Work to be completed =
Count the lines of the records below that contain the string "button", matching case exactly, and give only the number.

The records =
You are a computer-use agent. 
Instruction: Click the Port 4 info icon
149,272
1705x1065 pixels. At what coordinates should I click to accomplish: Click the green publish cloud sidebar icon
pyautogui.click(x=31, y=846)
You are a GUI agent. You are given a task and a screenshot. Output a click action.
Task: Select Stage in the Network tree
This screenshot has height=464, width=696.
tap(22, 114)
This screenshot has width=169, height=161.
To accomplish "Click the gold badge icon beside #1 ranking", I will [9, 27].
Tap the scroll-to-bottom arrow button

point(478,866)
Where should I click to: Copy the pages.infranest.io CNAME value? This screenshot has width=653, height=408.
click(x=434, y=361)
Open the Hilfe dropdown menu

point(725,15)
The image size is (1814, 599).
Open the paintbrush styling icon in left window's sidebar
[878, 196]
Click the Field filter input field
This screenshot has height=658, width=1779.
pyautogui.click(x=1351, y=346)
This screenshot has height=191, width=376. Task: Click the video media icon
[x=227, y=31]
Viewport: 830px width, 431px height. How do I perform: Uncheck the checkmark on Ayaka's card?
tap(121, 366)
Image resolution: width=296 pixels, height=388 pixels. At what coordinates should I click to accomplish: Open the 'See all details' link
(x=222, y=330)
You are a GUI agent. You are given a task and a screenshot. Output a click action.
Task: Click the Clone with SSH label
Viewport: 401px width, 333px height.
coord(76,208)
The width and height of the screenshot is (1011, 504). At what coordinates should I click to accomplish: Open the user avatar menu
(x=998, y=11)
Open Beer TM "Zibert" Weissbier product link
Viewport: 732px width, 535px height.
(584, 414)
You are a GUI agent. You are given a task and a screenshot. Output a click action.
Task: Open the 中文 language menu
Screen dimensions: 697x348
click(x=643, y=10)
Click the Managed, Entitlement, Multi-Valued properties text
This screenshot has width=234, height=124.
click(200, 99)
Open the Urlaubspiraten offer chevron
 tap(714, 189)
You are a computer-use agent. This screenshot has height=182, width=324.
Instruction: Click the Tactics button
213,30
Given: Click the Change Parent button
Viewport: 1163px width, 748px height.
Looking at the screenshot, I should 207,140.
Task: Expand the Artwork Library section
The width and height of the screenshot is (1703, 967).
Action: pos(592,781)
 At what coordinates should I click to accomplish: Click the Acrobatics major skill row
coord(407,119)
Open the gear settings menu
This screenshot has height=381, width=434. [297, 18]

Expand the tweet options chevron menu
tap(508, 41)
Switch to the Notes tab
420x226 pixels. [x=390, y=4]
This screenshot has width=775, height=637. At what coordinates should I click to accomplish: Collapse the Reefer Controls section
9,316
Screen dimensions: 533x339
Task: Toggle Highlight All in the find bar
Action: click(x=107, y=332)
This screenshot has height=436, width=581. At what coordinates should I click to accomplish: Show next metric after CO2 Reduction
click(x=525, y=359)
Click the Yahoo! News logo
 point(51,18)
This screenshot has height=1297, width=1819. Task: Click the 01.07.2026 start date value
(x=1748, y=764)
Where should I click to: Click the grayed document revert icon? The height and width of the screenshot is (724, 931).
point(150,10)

Solution to this problem =
3